The Federal Communications Commission will allow more foreign investment in iHeartMedia — up to 100%, subject to certain conditions.
“We find that the public interest would not be served by prohibiting foreign investment in iHeart, the owner of over 850 radio broadcast station licenses, in excess of the 25% benchmark set forth in … the [Communications] Act,” wrote Albert Shuldiner, chief of the Audio Division of the Media Bureau.
The FCC has the discretion to allow higher levels of foreign investment in a broadcaster’s U.S. parent company. iHeart asked to be allowed to exceed the 25% cap because, in coming out of bankruptcy last year, it issued new stock and special warrants but was required to seek approval to exceed 25% so that foreign investors could use their warrants to buy stock.
A 2016 commission order made it easier for U.S. broadcasters to seek this type of outcome. Since then, the FCC has eased or waived the 25% cap in several cases. iHeart’s role as the country’s largest radio station owner makes it notable, but the FCC recently also gave a similar ruling in favor of Cumulus Media.
“The FCC’s decision will enable holders of iHeartMedia warrants to have those warrants exchanged into Class A or Class B shares of iHeartMedia common stock,” the company stated. It said the ruling “will afford iHeartMedia flexibility to accommodate increased foreign investment that may result from share purchases by the public.”
The nine-page ruling includes a summary of the role and investment structures of the specific companies concerned: PIMCO Group and Invesco Group. iHeart had estimated that if their warrants were fully exercised, its foreign equity interests would be about 64% and foreign voting interests around 70.5%. iHeart emphasized that the investments mostly involve U.S. subsidiaries of businesses based in Germany and Bermuda, two close allies and trade partners.

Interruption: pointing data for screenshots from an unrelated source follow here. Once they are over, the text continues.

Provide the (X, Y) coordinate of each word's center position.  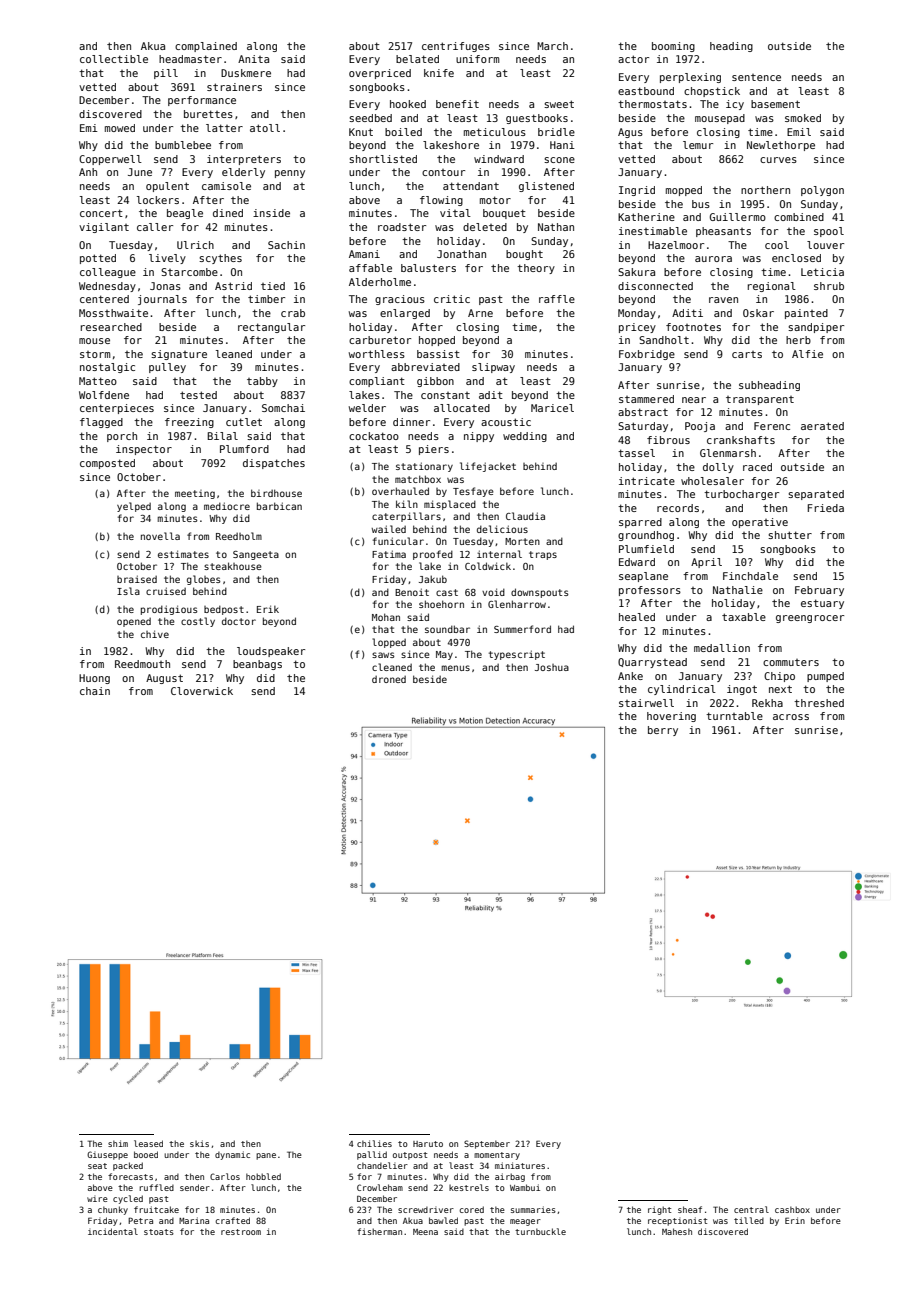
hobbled (263, 1176)
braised (137, 579)
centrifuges (456, 47)
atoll (265, 128)
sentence (756, 77)
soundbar (447, 629)
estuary (822, 604)
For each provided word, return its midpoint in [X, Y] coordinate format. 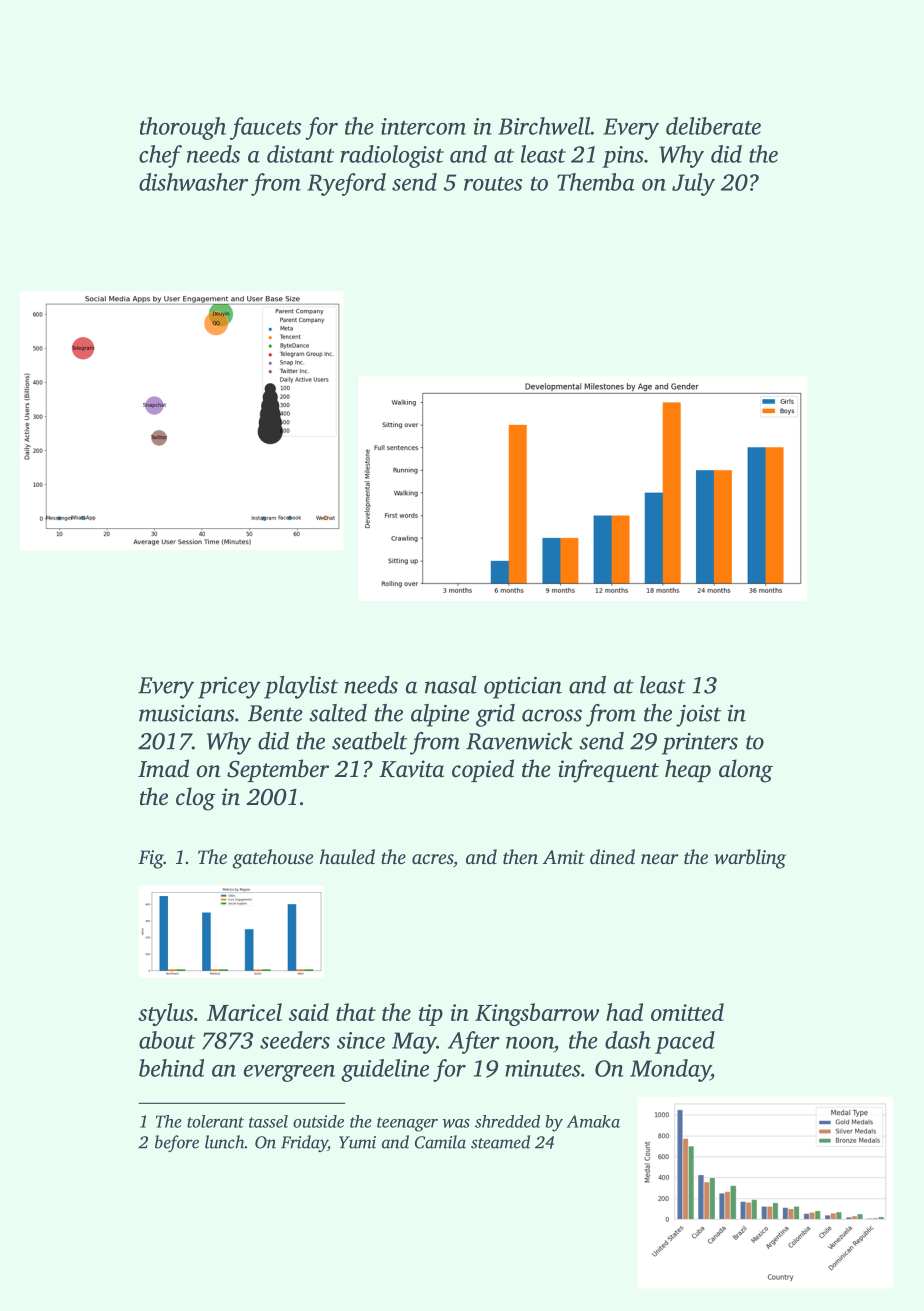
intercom [423, 126]
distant [300, 154]
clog [195, 799]
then [520, 856]
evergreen [289, 1073]
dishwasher [193, 182]
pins [623, 157]
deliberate [713, 126]
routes [493, 184]
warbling [750, 859]
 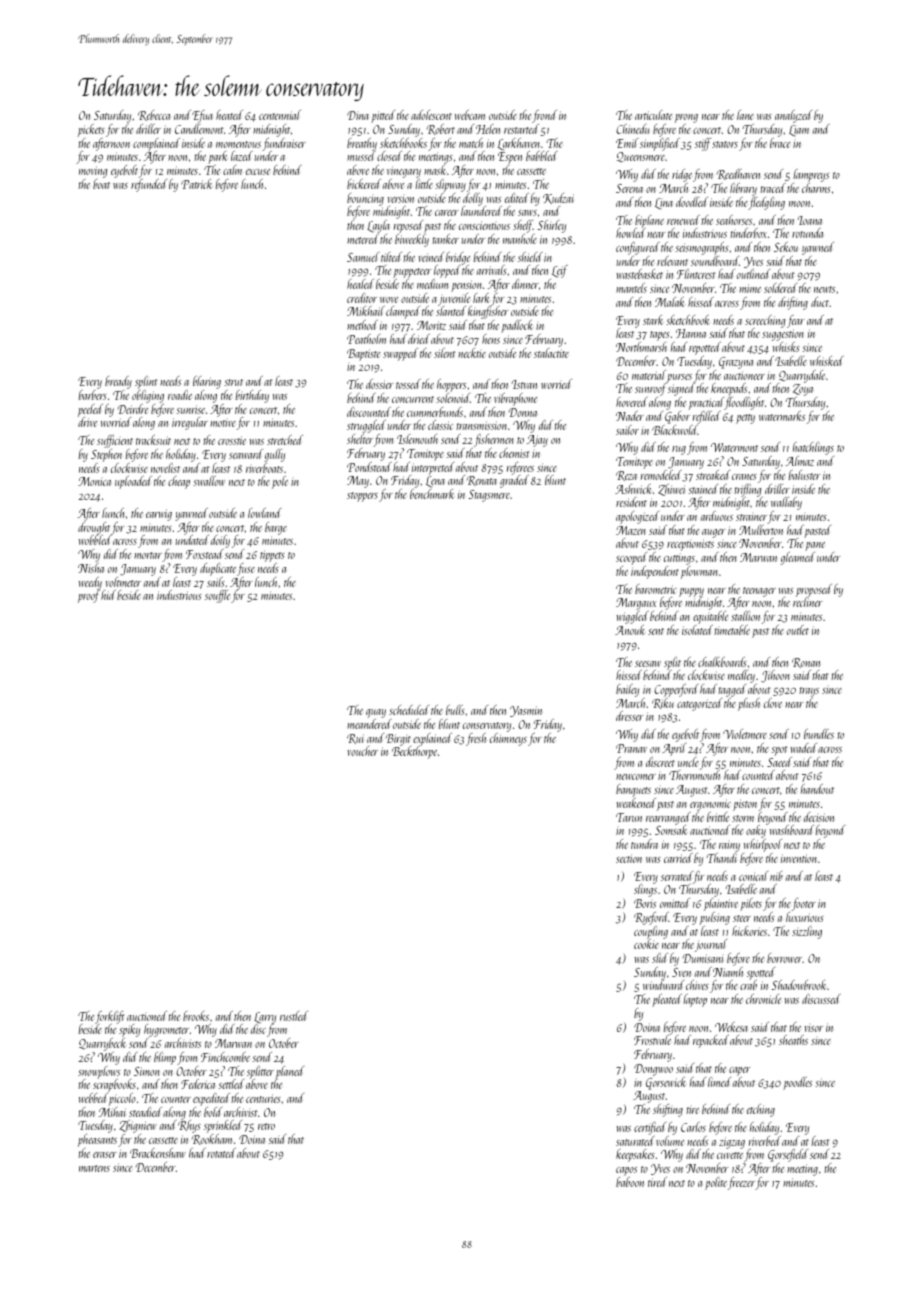 What do you see at coordinates (94, 1168) in the screenshot?
I see `martens` at bounding box center [94, 1168].
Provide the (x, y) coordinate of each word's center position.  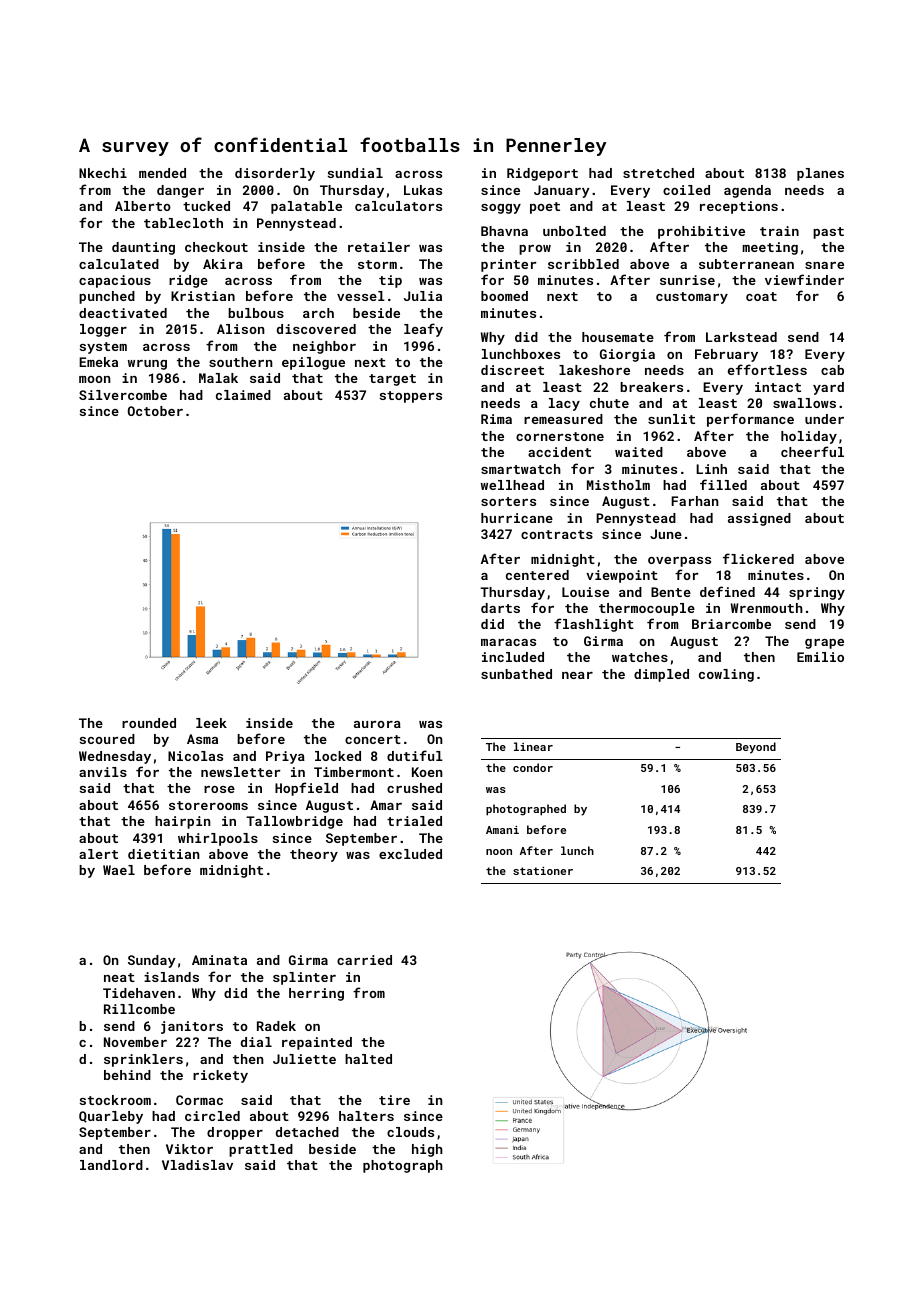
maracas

In its petition, iHeart also argued that lifting the cap would serve the public interest by enabling it to better compete, incentivizing foreign investment and encouraging reciprocal opportunities for U.S. companies elsewhere.
The company will still have to obtain FCC approval for any new or additional foreign entity to control more than 5% (or more than 10% for certain institutional investors).
The commission rejected an argument by one petitioner that this outcome would put national security at risk. The FCC said the Departments of Justice, Defense and Homeland Security signed off, as long as iHeart abides by commitments it made to DOJ including designating a Security Officer who is a U.S. citizen and certain reporting requirements.